Following the August riot that erupted in Charlottesville after a white supremacist rally, the wheels of justice have slowly turned. While James Fields Jr. was quickly charged with murdering Heather Hayer, many of the other violent incidents remain unresolved. While the organizers of the Unite the Right Rally and several of the white supremacist groups that attended have been sued by the city of Charlottesville, the first guilty verdicts from the event are now trickling in.
Three white supremacists were found guilty Friday for failure to disperse, a misdemeanor charge, after the police declared the event an unlawful assembly. The three were represented by Elmer Woodard, the attorney representing Christopher Cantwell, who faces several felony charges for his actions at the same rally. According to The Daily Beast,
Woodard, with his white, Ebeneezer Scrooge-styled mutton chop whiskers, appeared before Judge Robert Downer while wearing a white late 1800’s-style waistcoat with a black collar. As he entered the courtroom, he removed a straw boater hat with a dashing red hatband.

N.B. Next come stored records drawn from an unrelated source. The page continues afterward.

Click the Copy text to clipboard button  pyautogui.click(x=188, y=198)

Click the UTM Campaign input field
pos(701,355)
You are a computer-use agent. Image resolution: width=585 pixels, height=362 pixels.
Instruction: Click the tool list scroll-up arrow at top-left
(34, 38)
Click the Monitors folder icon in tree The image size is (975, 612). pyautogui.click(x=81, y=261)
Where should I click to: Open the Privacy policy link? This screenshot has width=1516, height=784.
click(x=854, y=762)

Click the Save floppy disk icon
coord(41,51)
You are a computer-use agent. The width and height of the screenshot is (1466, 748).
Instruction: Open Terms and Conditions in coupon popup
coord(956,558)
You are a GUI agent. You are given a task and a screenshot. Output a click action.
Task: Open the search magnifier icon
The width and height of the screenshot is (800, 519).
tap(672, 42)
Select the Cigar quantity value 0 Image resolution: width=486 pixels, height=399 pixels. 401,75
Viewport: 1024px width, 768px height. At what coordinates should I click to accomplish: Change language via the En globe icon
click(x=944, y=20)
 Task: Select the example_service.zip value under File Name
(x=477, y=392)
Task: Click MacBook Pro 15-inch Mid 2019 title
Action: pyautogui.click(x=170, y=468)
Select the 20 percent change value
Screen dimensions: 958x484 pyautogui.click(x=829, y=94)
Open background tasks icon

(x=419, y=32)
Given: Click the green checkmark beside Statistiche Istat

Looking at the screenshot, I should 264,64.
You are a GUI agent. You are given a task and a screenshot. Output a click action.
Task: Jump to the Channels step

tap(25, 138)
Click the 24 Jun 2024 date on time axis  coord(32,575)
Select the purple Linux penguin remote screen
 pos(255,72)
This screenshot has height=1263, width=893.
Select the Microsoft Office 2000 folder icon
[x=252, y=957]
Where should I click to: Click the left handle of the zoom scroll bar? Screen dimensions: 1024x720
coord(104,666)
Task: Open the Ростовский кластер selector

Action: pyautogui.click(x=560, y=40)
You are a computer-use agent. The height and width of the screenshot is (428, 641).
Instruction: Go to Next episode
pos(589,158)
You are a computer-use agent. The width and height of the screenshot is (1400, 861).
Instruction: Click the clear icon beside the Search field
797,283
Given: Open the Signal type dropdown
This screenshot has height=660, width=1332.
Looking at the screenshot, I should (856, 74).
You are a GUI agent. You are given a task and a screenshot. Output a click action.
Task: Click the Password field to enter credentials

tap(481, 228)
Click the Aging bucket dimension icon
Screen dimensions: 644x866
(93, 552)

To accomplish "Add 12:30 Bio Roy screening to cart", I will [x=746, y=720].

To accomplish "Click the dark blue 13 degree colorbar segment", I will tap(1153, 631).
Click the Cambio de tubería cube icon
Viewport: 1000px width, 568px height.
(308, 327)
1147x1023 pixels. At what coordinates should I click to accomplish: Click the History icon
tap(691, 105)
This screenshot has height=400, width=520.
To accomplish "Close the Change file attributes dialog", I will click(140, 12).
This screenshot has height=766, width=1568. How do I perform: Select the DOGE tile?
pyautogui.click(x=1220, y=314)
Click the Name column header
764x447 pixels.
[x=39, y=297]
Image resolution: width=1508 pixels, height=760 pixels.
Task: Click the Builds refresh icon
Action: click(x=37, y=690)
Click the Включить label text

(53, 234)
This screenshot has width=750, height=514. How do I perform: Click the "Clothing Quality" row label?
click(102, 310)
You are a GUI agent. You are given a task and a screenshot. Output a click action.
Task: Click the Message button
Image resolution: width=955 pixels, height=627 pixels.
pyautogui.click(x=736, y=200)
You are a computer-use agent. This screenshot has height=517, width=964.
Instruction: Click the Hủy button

The defendants included Nathan Benjamin Damigo, founder of the white-nationalist party Identity Evropa; Evan McLaren, executive director of Richard Spencer’s National Policy Institute; and John Paul Struys.
Woodard presented a novel defense for his clients: the order to disperse was unlawfully given because there had simply not been enough violent acts to occur to fit the legal definition of a riot (a police witness testified to seeing enough incidents to satisfy the judge, it appears). Woodard also called for other white supremacists facing felony charges to testify, a bold defense strategy.
The three were each fined and released. Woodard said he will appeal the ruling in the state Circuit Court in December.